Count the lines in the data below that contain the word "Given", and reply with only that number.

# SOURCE RECORDS:
::::
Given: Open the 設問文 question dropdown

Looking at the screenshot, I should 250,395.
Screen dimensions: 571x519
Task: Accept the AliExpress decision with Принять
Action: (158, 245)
::::
# RESULT OF THE TASK:
1